=== Section Start ===
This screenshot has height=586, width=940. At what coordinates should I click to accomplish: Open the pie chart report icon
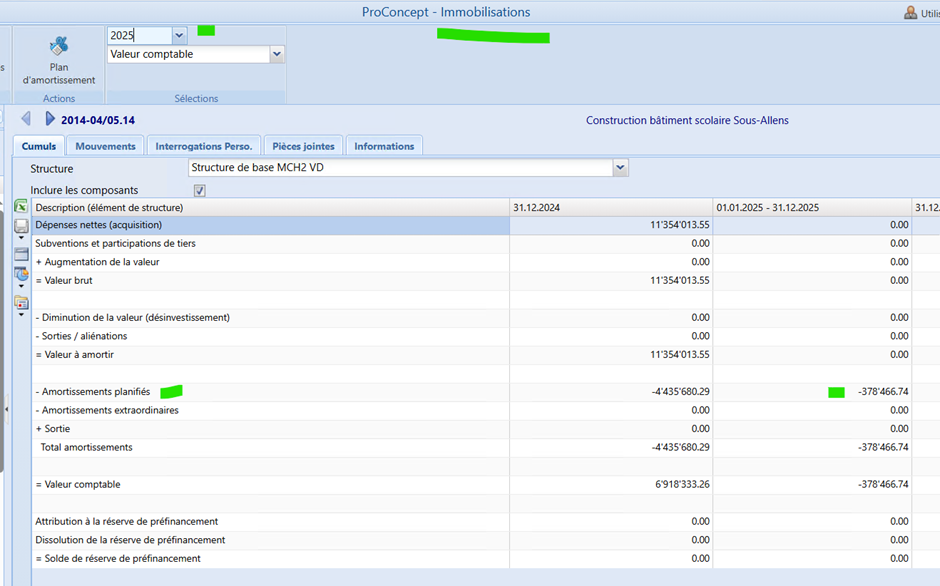coord(21,273)
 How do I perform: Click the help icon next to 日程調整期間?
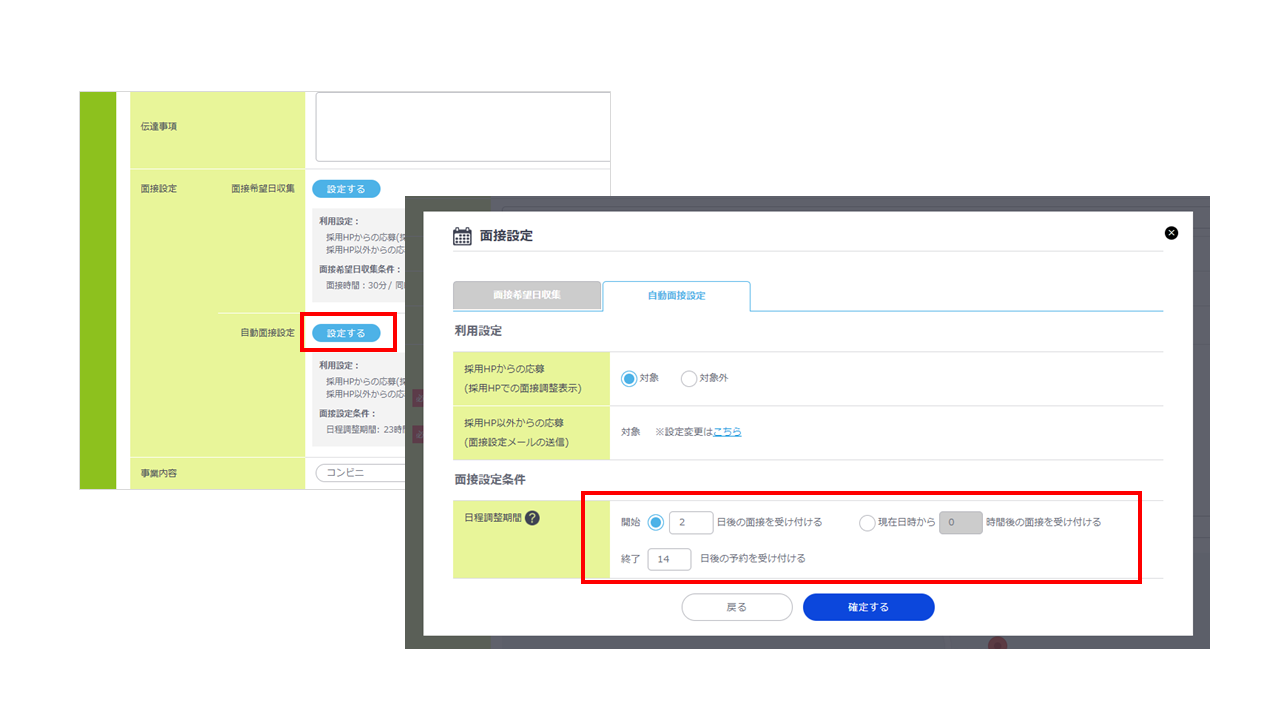532,518
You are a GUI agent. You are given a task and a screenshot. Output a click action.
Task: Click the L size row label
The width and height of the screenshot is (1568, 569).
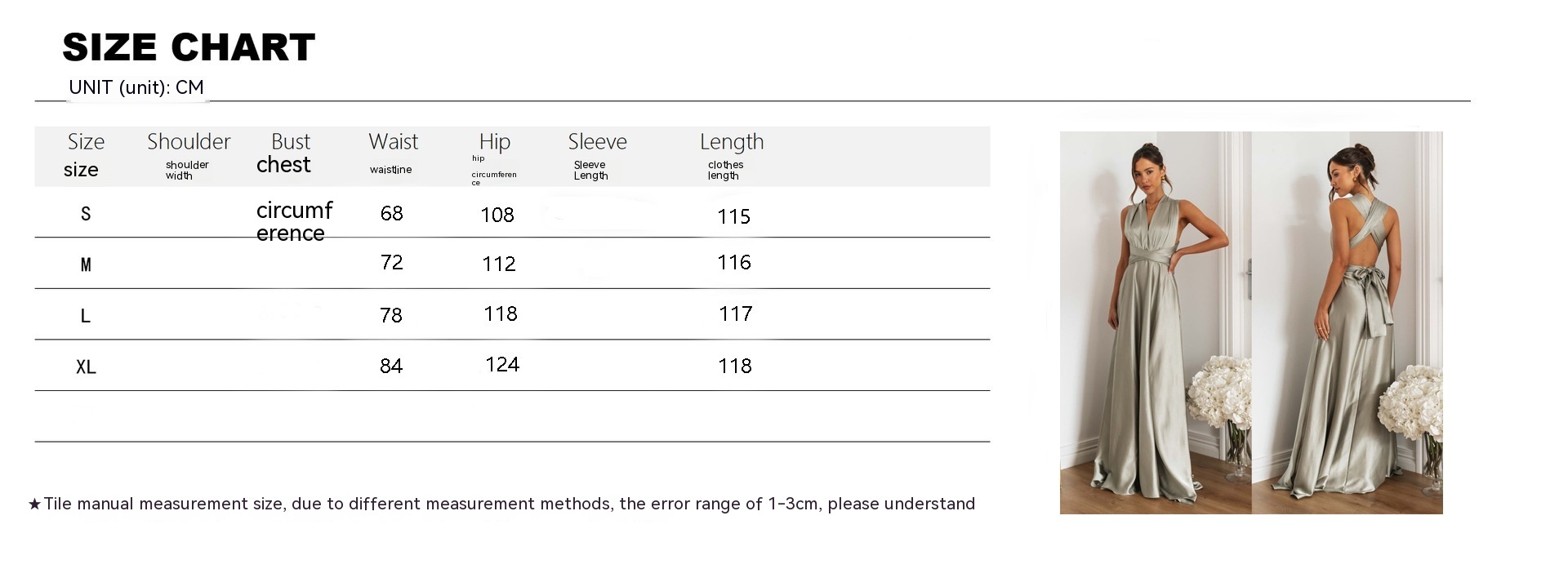point(86,316)
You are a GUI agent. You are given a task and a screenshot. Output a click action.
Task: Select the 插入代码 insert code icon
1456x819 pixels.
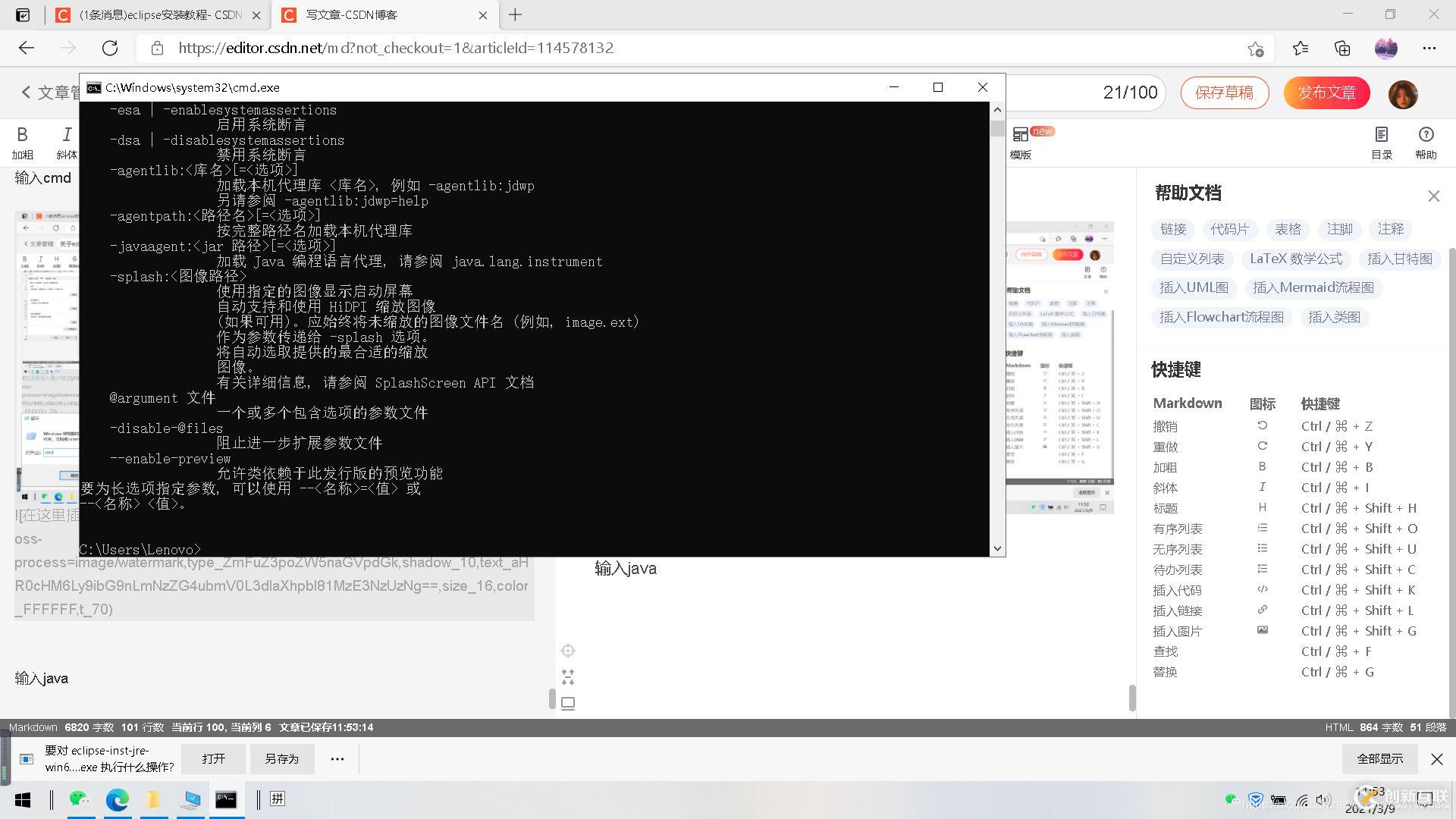point(1263,589)
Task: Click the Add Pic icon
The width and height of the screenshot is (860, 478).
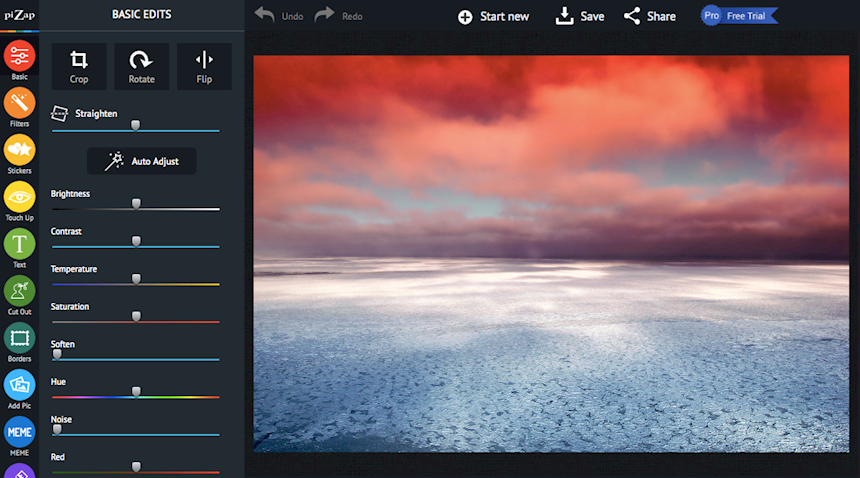Action: [x=19, y=385]
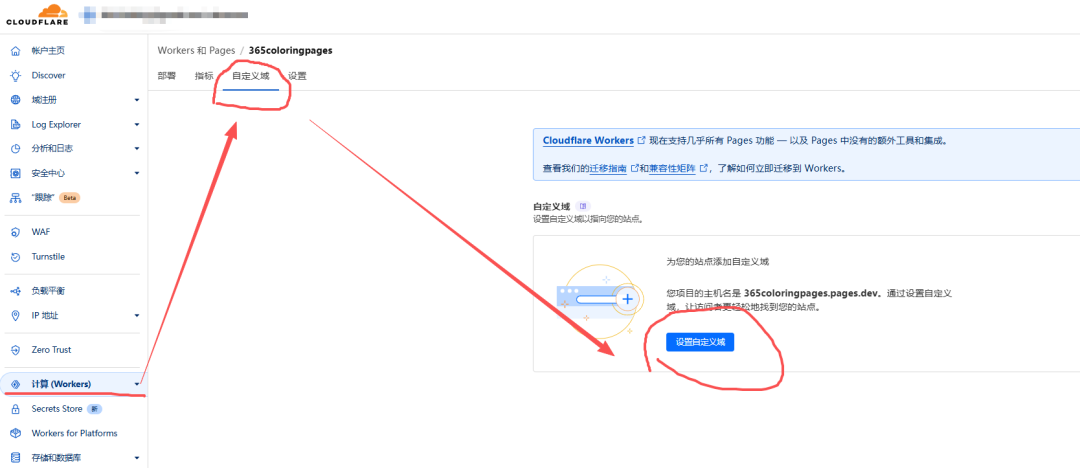Expand 分析和日志 menu arrow
The width and height of the screenshot is (1080, 468).
coord(137,149)
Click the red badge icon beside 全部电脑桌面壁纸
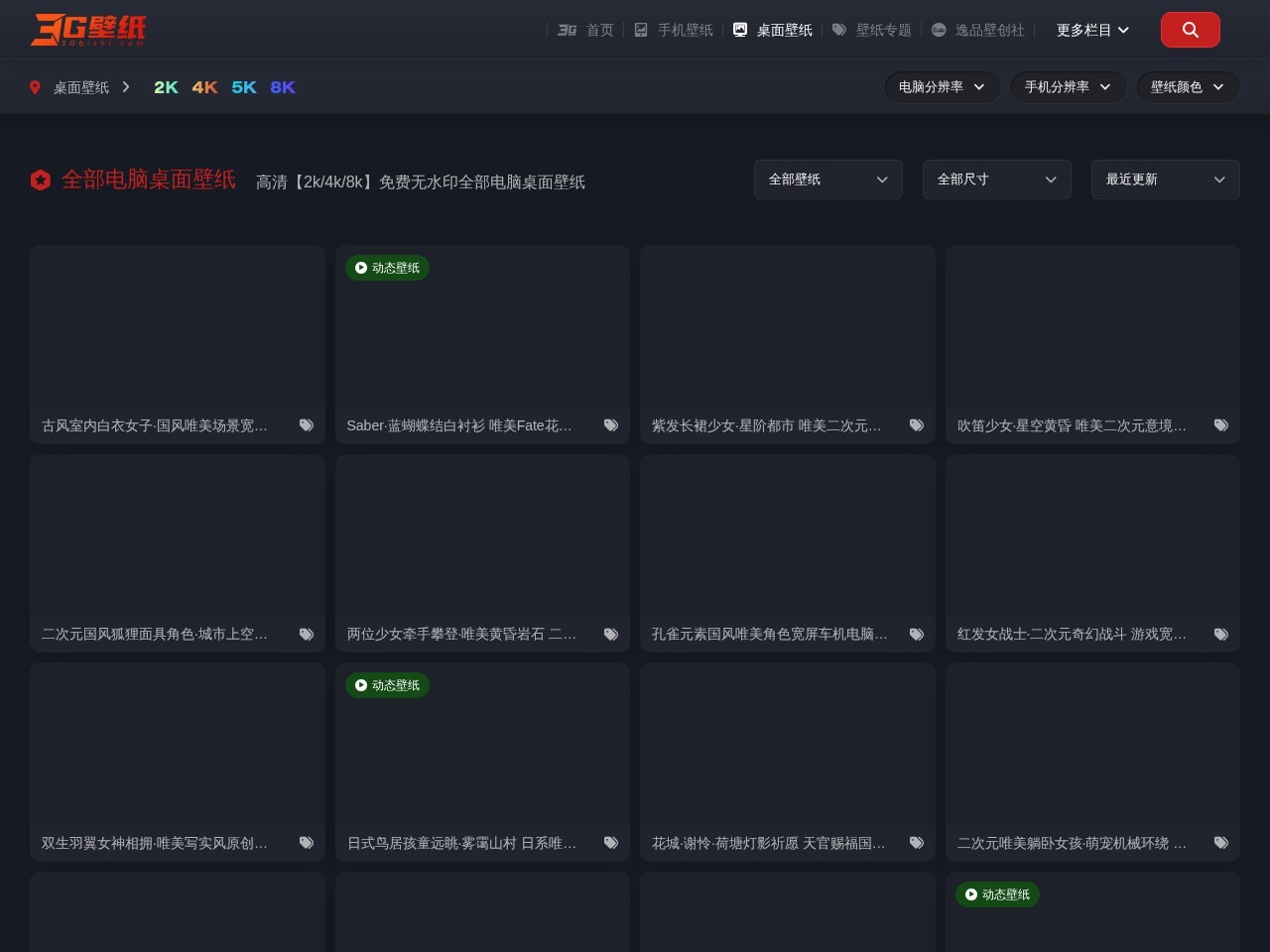Screen dimensions: 1270x952 [x=41, y=179]
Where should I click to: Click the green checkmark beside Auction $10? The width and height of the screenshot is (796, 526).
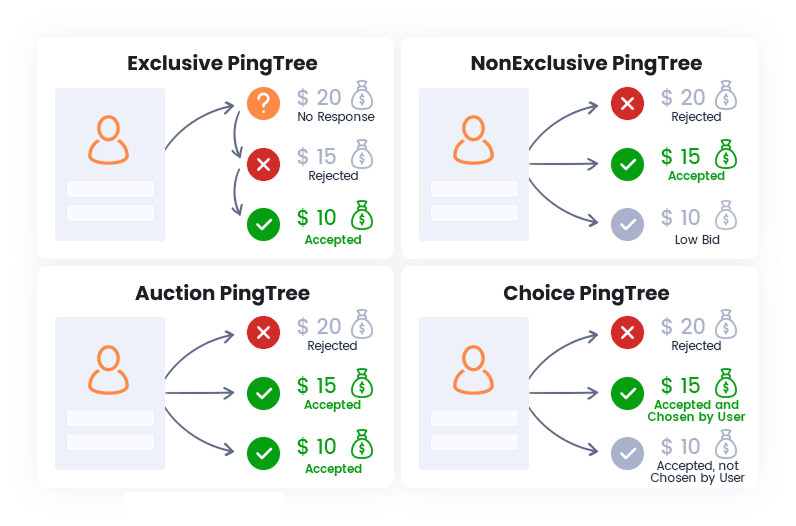pyautogui.click(x=263, y=453)
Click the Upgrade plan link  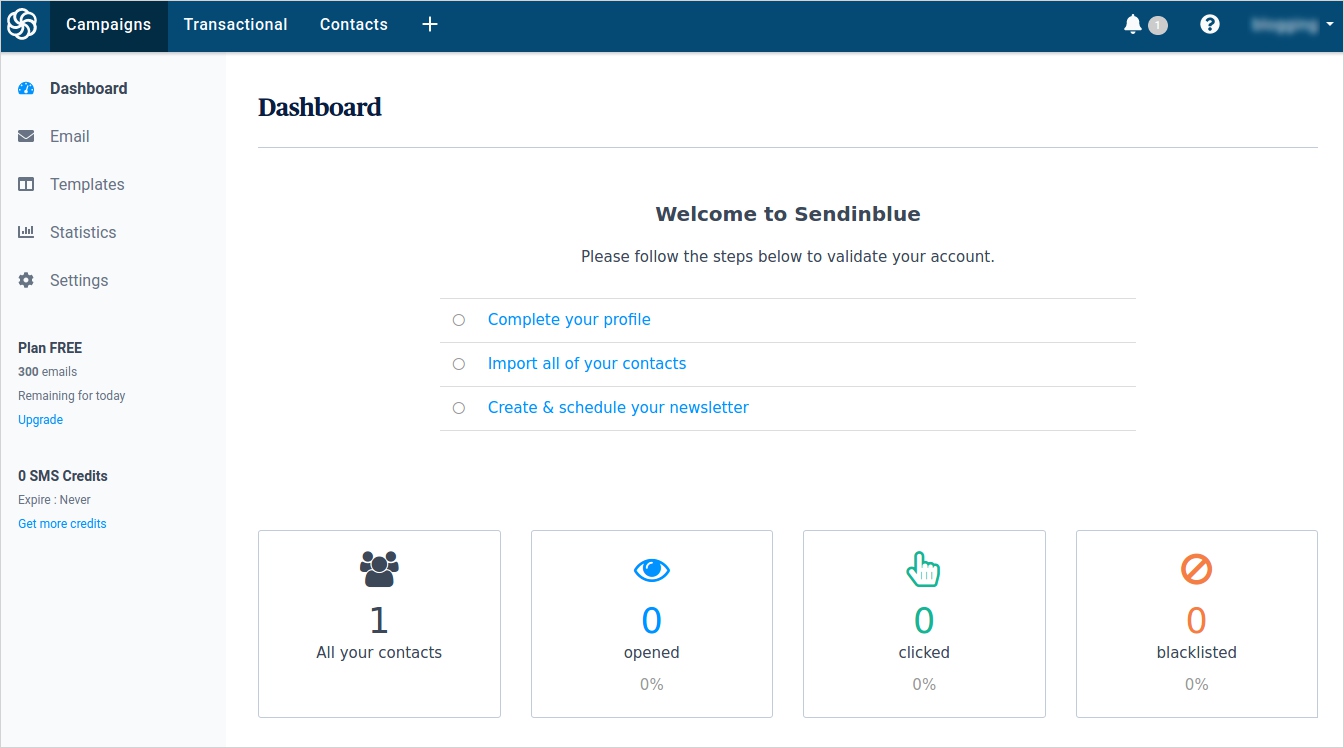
=== Section End ===
**DIRECTIONS:**
Produce an exact copy of the lines from the line containing "Task: Select the 插入代码 insert code icon" to the end of the material, both ends included, and omit every picture.

**SOLUTION BELOW:**
Task: Select the 插入代码 insert code icon
1456x819 pixels.
point(1263,589)
Task: Click the Add Pic icon
The width and height of the screenshot is (860, 478).
Action: [x=19, y=385]
Expand 分析和日志 menu arrow
The width and height of the screenshot is (1080, 468).
coord(137,149)
Click the red badge icon beside 全部电脑桌面壁纸
Screen dimensions: 1270x952 [x=41, y=179]
Where should I click to: Click the green checkmark beside Auction $10? The width and height of the screenshot is (796, 526).
pyautogui.click(x=263, y=453)
Click the Upgrade plan link  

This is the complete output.